In the CPA-CYA department, the Department of Revenue tells us that it can’t tell us whether it’s going to take $2.4 million in unpaid bank franchise tax out of Joop Bollen’s hide:
South Dakota law prohibits the state Department of Revenue from disclosing whether it will decide to pursue back taxes from a company set up to recruit wealthy foreign investors in an investment-for-visa program that became entangled in scandal, the department said Tuesday.
Last month, the state’s Division of Banking issued a license to SDRC Inc., the Aberdeen-based firm managing loans to projects in the EB-5 visa program, that allows it to be a nonresidential mortgage lender. That means the firm must pay the state’s bank franchise tax, the division said.

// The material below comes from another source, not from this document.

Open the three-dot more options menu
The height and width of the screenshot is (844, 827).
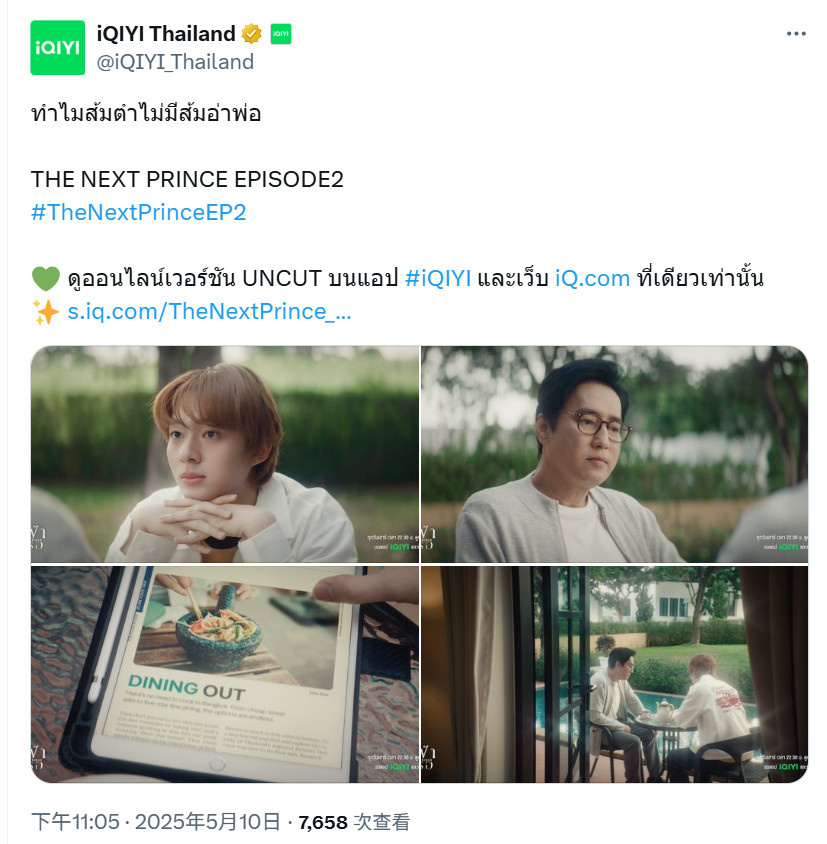(x=796, y=33)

The Revenue Department is examining whether it can retroactively collect the bank taxes from SDRC, a private firm founded by Joop Bollen, a department spokesman said. But Jason Evans, property and special taxes deputy director, told The Associated Press that state law bars the department from disclosing whether it decides to pursue those taxes.
“It’s confidential taxpayer information,” Evans said. “I don’t know that we’ll ever be able to disclose that to give you the closure that you’re looking for” [“South Dakota Law Bars EB-5 Loan Firm’s Past Tax Liability Disclosure,” AP via Rapid City Journal, 2015.04.22].

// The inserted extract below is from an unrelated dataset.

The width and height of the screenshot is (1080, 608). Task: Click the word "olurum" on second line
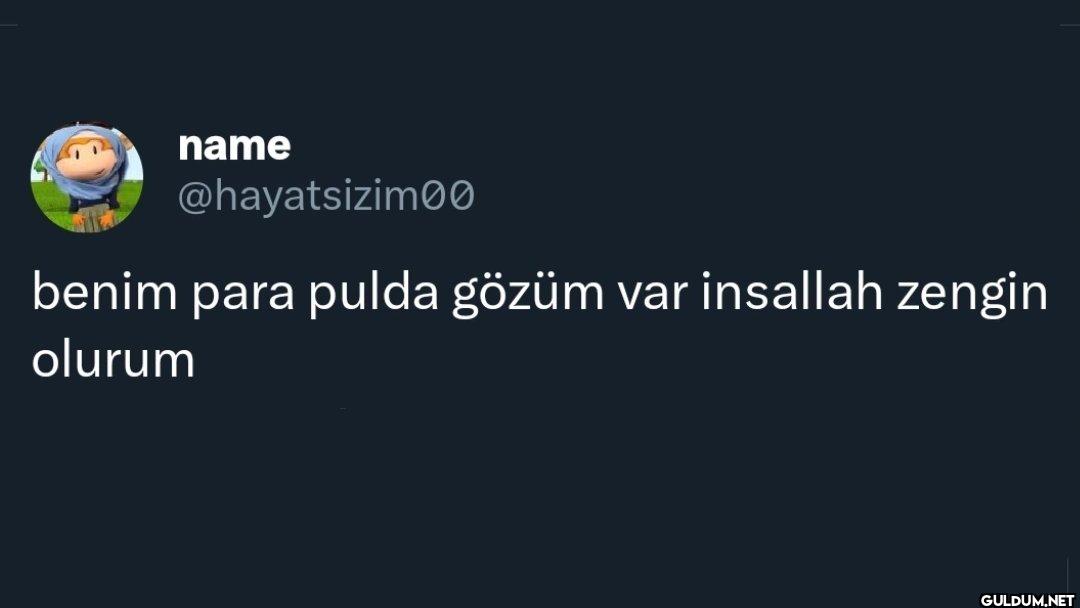113,358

The AP does not cite the specific statute that Deputy Director Evans says bar this disclosure; I’m working on that.
No statute has prevented the public from learning about the state’s possibly erroneously high assessment of Citibank’s bank franchise tax liability and Citibank’s lawsuit to reclaim some of that money. So evidently tax liability is not a state secret.
Perhaps Evans simply means that the Department of Revenue cannot disclose the status of enforcement actions. But if SDRC Inc. does owe bank franchise tax on its unlicensed banking activities on behalf of the Governor’s Office of Economic Development from 2008 through 2013, it seems we’re bound to find out. If Revenue gets the money, we’ll hear when Brown County receives a nice fat check for $1.76 million. If Revenue pursues the money and EB-5 wizard Bollen refuses to pay, we’ll hear about the state taking Bollen to court.
Joop Bollen, through SDRC Inc., may have perpetrated more than $2.4 million in fraud against the state of South Dakota. Yet the state has been curiously resistant to holding Joop Bollen accountable for anything. Let us hope thisresistance to justice is not infecting the Department of Revenue and that this odd pronouncement of secrecy about the pursuit of unpaid taxes is a brief statutory technicality about an ongoing process and not a sign that there will be no process.
Related: Kevin Woster thinks Revenue’s closed-if-quivery-lippedness is illogical:
Right now, the state has issued some sort of mortgage-lender license to SDRC, which means it will have to pay the state bank-franchise tax. It isn’t clear to me whether that means the operations of the, uh, company (if SDRC has a fire drill, how many people rush outside?) will be changing, or whether it’s just now licensed to do what it’s been doing.
Either way, it seems logical that if you can tell a reporter you’re investigating whether to charge a, uh, company a tax, you should also be able to tell that reporter, and maybe a few others, what you decided [Kevin Woster, “Until Mercer Writes the Joop Bollen Biography, We Need More on EB-5,” KELOLand.com blog, 2015.04.22].
If someone has committed a crime against the state, we need to know about the crime, and we need to know that the state is acting to restore justice and protect our interests.